## DIRECTIVE 1
Quote every sentence in the post below that contains the word "Docker".

[Opening TEXT SEGMENT section]

Hi, I'm the founder of Docker. It's not my place to say whether comments should be downvoted or not, and I don't want to ignite teenage-drama arguments over who was mean to whom at recess - we get enough of that level of discourse on the US political scene these days.

But I think there is an interesting topic to address here, that we deal with a lot at Docker.

The problem in a nutshell: if you choose to take the moral high ground and only promote your products with positive marketing (and that is our strategy at Docker - you will never see any Docker marketing content criticizing competitors), you are vulnerable to bullying and unfair criticism by competitors who don't mind hitting under the belt. Then the question is: do you allow yourself to respond and set the record straight? Or would that just legitimize the criticism by bringing more attention to it? On the other hand, not responding is also risky because it emboldens the trolls to take more and more liberties with facts and ethics. This dilemma becomes more and more pressing as you become more successful and more incumbents start considering you a possible threat to their business. Some of these incumbents have been defending their turf for decades by perfecting negative messaging. Like one competing executive once told me - "we eat startups like yours for breakfast". This situation can be bad for morale also, because your team sees their work and reputation dragged in the mud, and can interpret their employer's silence as a failure to stand up and defend them.

[Closing TEXT SEGMENT section]
[Opening TASK DATA section]

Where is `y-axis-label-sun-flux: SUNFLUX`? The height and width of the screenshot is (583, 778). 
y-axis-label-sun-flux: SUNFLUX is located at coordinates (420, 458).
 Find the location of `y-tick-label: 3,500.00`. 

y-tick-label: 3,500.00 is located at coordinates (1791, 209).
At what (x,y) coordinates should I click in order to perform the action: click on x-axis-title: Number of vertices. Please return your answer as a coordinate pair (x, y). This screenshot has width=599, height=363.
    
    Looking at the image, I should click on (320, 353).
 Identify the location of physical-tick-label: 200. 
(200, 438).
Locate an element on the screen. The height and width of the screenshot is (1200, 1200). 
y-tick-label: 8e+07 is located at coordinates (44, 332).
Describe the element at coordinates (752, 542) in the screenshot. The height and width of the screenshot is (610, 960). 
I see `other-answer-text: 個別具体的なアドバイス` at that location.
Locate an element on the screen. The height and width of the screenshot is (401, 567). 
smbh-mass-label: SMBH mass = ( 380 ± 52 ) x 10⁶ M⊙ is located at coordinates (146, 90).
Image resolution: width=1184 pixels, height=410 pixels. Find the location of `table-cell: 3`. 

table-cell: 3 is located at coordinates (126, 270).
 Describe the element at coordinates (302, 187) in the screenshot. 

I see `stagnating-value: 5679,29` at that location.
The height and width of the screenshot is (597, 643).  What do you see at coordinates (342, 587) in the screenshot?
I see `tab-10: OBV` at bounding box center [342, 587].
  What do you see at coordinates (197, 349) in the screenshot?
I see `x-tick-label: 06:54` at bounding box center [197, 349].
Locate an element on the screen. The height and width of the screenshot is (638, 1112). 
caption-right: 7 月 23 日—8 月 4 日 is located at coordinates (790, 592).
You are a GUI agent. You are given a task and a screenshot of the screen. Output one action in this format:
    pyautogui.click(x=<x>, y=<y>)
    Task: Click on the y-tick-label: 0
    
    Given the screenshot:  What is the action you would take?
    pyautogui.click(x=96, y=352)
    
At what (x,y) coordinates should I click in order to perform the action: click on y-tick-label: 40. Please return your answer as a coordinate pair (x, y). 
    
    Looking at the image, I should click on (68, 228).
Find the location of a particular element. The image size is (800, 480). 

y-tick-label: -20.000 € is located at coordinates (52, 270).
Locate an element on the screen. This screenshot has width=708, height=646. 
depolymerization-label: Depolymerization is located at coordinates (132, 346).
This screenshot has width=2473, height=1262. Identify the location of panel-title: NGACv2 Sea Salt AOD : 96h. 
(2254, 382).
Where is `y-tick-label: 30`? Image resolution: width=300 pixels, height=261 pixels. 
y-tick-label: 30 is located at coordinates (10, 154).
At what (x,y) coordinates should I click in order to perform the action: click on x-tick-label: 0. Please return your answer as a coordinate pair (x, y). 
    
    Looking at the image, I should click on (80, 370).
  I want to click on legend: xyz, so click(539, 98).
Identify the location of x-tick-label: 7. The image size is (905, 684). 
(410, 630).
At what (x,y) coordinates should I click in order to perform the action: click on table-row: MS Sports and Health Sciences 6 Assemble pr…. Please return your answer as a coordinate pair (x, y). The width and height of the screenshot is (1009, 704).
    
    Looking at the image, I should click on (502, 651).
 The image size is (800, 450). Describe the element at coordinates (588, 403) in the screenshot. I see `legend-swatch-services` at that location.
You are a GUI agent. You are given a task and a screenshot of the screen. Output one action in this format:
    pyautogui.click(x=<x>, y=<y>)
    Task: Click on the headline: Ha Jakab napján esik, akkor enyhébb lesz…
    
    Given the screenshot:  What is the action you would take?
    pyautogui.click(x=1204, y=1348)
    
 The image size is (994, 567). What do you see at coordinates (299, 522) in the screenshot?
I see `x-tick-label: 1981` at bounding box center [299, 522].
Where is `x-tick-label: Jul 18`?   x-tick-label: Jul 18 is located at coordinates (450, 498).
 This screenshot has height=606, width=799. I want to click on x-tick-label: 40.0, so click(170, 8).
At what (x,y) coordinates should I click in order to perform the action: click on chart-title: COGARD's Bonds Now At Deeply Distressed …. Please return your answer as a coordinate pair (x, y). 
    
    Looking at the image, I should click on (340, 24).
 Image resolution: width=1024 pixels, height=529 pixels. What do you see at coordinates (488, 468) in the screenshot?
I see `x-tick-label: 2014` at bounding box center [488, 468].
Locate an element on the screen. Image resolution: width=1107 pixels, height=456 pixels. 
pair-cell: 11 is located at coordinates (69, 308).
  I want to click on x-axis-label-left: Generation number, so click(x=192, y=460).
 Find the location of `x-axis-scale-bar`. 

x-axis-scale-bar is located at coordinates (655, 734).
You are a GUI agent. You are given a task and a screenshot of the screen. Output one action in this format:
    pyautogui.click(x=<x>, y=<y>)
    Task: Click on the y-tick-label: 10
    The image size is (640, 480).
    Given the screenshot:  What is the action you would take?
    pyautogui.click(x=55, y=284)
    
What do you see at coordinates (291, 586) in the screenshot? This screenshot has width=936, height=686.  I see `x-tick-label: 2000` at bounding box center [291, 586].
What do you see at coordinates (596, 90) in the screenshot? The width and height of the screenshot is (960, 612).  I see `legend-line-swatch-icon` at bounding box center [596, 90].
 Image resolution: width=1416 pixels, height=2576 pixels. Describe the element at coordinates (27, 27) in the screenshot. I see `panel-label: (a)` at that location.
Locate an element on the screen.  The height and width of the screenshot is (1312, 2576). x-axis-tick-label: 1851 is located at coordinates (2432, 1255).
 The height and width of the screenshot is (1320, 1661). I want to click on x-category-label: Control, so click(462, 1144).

[Closing TASK DATA section]

## DIRECTIVE 2
In the rows, switch "pixels" to "px" in the part that opens with the line containing "Locate an element on the screen. Image" and closes with the line containing "I want to click on x-axis-label-left: Generation". Give back only those lines, otherwise unchanged.

## EXERCISE RESPONSE 1
1. Hi, I'm the founder of Docker.
2. But I think there is an interesting topic to address here, that we deal with a lot at Docker.
3. The problem in a nutshell: if you choose to take the moral high ground and only promote your products with positive marketing (and that is our strategy at Docker - you will never see any Docker marketing content criticizing competitors), you are vulnerable to bullying and unfair criticism by competitors who don't mind hitting under the belt.

## EXERCISE RESPONSE 2
Locate an element on the screen. Image resolution: width=1107 px, height=456 px. 
pair-cell: 11 is located at coordinates (69, 308).
  I want to click on x-axis-label-left: Generation number, so click(x=192, y=460).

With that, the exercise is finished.